Musing on the future for Peruvian advertising, he sees it going from strength to strength. “In 2009 I foretold – in shots 114, actually – that something big was coming for Peru. And it has. Finally, I am in a country where the unexpected is happening.” So, what goals does he have for Y&R Lima? “The work isn’t finished. This is just the beginning. It is the young, my outstanding team at Y&R Lima, who will continue to raise global awareness of Peruvian culture and creative communications. And this time they’ll do it without having to leave the country!”
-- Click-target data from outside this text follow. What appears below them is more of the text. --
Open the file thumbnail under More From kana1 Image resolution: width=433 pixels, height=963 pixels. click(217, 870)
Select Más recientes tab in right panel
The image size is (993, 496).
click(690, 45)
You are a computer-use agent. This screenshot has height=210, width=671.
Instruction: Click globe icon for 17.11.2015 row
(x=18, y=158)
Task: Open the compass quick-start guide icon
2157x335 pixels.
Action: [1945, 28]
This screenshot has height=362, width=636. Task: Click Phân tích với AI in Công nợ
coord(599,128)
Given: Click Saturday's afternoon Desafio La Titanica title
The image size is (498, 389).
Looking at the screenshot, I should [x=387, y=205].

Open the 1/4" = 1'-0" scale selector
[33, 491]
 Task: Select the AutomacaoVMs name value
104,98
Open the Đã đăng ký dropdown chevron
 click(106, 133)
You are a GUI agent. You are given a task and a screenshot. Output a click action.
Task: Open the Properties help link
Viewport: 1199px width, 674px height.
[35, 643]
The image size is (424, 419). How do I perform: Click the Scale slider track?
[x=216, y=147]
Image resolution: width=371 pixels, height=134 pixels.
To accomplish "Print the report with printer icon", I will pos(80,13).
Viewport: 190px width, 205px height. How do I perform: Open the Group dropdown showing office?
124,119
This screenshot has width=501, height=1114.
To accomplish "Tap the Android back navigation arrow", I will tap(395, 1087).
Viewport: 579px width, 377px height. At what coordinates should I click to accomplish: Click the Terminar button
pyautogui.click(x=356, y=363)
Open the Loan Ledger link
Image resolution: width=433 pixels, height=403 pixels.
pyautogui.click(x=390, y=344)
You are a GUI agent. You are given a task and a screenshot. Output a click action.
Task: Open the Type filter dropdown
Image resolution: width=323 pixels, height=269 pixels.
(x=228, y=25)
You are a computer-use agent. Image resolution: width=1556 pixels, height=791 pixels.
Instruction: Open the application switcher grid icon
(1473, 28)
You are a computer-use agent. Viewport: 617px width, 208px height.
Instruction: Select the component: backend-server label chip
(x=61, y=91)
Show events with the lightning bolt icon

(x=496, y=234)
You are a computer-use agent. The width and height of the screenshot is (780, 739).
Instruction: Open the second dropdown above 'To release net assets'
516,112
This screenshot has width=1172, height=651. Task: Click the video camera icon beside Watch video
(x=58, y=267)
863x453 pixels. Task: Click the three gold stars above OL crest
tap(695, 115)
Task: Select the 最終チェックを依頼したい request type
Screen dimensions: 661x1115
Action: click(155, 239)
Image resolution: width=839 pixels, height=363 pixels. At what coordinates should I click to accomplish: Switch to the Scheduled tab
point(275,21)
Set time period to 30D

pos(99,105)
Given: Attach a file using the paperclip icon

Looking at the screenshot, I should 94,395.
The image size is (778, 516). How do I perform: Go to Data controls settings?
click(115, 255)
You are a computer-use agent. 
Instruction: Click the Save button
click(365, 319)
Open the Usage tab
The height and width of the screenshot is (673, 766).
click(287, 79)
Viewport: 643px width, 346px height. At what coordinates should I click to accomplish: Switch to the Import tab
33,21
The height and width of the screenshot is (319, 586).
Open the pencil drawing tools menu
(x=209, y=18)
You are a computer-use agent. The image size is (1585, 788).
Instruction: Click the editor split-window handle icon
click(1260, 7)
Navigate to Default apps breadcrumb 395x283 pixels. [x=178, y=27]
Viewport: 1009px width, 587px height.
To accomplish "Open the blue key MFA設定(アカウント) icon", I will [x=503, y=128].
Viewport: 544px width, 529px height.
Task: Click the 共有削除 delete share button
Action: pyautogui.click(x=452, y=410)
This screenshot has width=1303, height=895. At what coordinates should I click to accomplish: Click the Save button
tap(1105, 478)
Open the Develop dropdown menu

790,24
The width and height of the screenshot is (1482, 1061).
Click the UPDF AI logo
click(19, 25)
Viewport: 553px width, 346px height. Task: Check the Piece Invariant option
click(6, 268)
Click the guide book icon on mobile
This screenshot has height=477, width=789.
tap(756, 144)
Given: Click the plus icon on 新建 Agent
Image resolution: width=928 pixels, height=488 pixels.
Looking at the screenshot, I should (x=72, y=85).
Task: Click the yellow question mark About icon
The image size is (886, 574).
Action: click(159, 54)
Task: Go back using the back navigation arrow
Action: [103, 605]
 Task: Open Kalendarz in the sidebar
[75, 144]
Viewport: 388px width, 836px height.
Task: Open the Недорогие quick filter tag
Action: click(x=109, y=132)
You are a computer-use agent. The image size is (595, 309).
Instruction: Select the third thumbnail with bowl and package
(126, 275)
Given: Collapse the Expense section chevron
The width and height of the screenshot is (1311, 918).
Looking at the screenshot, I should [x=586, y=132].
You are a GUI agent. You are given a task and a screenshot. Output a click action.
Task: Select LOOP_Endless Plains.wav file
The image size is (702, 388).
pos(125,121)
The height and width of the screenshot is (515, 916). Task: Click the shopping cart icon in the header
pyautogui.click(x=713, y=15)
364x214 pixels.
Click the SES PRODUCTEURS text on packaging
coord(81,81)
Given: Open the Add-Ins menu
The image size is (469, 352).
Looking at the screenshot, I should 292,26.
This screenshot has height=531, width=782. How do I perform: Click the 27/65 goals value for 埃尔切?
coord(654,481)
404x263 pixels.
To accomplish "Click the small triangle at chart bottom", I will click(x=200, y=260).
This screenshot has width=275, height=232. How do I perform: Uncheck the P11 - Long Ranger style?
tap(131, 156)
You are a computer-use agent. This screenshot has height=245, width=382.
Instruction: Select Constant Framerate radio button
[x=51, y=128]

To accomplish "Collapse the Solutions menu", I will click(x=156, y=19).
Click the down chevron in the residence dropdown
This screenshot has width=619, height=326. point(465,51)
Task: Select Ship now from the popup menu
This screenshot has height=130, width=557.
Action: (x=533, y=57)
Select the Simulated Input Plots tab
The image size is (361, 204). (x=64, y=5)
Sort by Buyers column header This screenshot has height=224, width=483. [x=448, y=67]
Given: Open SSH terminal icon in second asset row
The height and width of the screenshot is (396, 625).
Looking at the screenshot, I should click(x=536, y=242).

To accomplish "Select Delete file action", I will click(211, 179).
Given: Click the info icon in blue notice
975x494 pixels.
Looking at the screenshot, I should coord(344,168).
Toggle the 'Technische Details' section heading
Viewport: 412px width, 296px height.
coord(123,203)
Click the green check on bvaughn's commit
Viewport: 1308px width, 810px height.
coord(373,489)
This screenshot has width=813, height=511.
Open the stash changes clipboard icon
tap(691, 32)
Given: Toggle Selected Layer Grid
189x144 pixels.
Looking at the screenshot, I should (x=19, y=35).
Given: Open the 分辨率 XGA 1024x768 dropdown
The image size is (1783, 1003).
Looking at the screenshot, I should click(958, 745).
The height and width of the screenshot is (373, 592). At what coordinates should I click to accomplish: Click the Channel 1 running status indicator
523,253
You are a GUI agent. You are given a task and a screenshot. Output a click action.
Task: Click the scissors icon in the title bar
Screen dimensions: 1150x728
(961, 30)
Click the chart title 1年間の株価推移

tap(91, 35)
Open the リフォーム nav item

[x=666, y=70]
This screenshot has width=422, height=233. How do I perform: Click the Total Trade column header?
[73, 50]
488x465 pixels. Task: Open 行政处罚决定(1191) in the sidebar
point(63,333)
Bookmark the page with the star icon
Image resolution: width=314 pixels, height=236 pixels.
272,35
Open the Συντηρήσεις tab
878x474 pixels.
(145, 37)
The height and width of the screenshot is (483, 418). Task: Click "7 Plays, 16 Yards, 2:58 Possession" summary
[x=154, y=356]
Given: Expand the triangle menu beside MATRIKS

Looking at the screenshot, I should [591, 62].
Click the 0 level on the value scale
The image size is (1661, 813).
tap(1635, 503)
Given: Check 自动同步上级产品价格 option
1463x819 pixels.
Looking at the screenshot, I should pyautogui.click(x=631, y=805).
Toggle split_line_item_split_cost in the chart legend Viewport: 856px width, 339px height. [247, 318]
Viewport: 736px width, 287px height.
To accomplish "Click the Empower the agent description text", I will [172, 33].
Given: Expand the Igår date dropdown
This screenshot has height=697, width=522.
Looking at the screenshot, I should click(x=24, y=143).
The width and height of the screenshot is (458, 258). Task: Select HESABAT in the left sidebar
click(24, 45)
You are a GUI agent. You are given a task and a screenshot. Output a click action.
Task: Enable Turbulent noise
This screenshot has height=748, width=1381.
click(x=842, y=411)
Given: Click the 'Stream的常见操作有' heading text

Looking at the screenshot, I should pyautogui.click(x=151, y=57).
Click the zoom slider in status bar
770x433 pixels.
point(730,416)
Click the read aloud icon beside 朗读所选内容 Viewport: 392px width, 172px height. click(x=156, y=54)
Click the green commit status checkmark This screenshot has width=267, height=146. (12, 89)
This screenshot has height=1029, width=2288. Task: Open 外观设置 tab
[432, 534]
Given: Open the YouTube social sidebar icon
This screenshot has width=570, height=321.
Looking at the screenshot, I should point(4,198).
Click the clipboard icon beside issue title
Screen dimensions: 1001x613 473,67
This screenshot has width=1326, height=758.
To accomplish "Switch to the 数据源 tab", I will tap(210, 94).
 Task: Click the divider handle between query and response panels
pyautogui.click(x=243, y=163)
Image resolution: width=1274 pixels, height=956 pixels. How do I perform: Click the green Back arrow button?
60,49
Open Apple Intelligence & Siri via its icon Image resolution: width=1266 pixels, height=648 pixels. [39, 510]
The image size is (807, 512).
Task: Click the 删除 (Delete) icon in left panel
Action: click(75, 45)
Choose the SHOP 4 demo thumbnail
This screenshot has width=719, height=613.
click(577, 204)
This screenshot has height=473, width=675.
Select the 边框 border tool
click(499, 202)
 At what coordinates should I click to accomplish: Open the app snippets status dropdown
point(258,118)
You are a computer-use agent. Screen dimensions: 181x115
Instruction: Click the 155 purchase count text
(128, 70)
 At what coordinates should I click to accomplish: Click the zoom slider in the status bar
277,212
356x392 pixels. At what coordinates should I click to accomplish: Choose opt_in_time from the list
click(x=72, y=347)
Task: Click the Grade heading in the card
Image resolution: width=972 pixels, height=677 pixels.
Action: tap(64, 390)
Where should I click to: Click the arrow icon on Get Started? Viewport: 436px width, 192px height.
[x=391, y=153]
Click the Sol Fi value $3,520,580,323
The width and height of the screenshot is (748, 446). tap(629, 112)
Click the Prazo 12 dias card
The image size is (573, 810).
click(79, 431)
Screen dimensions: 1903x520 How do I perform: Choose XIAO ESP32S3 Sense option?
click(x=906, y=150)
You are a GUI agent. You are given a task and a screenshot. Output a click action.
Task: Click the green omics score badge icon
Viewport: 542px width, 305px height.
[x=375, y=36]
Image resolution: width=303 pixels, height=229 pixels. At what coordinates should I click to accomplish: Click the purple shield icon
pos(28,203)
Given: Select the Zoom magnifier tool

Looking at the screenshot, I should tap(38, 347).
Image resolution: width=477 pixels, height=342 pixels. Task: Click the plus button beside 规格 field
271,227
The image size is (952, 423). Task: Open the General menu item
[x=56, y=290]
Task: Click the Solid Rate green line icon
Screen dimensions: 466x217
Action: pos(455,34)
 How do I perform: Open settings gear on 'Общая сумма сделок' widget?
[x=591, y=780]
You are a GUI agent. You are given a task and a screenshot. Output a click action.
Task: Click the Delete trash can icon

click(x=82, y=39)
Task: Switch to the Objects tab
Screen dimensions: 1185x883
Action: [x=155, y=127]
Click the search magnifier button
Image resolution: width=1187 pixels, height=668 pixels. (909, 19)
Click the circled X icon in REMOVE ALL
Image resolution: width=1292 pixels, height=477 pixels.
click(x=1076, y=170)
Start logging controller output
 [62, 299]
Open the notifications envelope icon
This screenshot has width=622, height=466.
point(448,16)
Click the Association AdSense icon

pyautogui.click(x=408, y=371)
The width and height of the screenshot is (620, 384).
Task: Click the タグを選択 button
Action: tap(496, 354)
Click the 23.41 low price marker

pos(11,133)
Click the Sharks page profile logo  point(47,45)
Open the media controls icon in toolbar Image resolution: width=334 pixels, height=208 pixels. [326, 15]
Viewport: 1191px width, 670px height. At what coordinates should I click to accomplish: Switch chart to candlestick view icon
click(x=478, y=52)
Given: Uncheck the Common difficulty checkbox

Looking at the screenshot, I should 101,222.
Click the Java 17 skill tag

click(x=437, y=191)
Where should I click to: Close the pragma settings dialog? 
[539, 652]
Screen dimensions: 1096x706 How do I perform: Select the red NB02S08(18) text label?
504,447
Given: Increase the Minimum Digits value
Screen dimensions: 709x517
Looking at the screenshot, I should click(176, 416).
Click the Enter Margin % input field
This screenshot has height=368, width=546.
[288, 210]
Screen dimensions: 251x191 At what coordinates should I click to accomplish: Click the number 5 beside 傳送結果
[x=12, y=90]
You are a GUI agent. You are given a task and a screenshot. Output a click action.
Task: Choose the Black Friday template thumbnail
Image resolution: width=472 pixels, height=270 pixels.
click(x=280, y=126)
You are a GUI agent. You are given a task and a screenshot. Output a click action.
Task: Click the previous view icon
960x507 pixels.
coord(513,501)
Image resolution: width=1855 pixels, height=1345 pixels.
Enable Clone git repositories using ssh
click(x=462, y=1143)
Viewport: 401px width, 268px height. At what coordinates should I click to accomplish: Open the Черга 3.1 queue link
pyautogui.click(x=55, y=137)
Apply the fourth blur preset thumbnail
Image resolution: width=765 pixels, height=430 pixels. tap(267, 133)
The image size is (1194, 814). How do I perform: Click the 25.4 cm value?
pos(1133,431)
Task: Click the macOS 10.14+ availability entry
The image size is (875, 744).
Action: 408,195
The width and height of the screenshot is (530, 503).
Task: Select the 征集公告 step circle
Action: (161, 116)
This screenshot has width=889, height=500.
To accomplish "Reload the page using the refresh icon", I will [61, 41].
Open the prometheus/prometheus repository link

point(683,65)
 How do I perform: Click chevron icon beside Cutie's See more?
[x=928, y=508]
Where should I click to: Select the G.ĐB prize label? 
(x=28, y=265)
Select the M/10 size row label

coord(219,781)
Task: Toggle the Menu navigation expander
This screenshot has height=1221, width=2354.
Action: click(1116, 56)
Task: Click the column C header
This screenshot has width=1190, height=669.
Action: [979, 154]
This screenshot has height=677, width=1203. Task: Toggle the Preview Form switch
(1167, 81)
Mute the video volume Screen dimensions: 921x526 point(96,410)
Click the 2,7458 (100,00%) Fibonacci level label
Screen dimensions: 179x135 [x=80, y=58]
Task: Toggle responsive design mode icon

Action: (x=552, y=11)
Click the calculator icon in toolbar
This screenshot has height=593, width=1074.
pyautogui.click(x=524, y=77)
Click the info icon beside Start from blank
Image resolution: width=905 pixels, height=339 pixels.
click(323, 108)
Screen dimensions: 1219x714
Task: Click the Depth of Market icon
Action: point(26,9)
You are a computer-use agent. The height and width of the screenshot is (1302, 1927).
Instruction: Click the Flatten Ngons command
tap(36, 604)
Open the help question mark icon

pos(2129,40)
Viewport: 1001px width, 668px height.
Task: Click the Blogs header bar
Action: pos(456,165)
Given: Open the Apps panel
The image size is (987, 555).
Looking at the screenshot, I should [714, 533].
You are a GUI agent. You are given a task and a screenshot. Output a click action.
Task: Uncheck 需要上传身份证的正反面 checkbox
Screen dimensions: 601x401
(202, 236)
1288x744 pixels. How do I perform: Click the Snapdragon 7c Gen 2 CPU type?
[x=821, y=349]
Thinking about how Pantigoso’s own globetrotting, two things strike me. First, he says on his website that despite his passion for advertising, his love for his wife and two daughters (aged seven and nine) comes first. I wonder how he’s mixed working abroad with family life: “I’ve been blessed with a wife [a Spanish market research analyst] who has always responded to proposals of moving with ‘this’ll be fun’, or ‘great, the girls can learn another language’. I sometimes wish she’d say ‘no way’ and break some plates while having a breakdown. But no, she’s followed me everywhere.”

My second thought is that here is a man who truly loves to communicate, not only with his countrymen but with the world. He speaks five languages, but while arranging this interview modestly claimed his English wasn’t up to much – he joked that he’d try and answer my questions in Cockney. Pantigoso is living proof of the veracity of his own tagline: “Connected, we can do more.”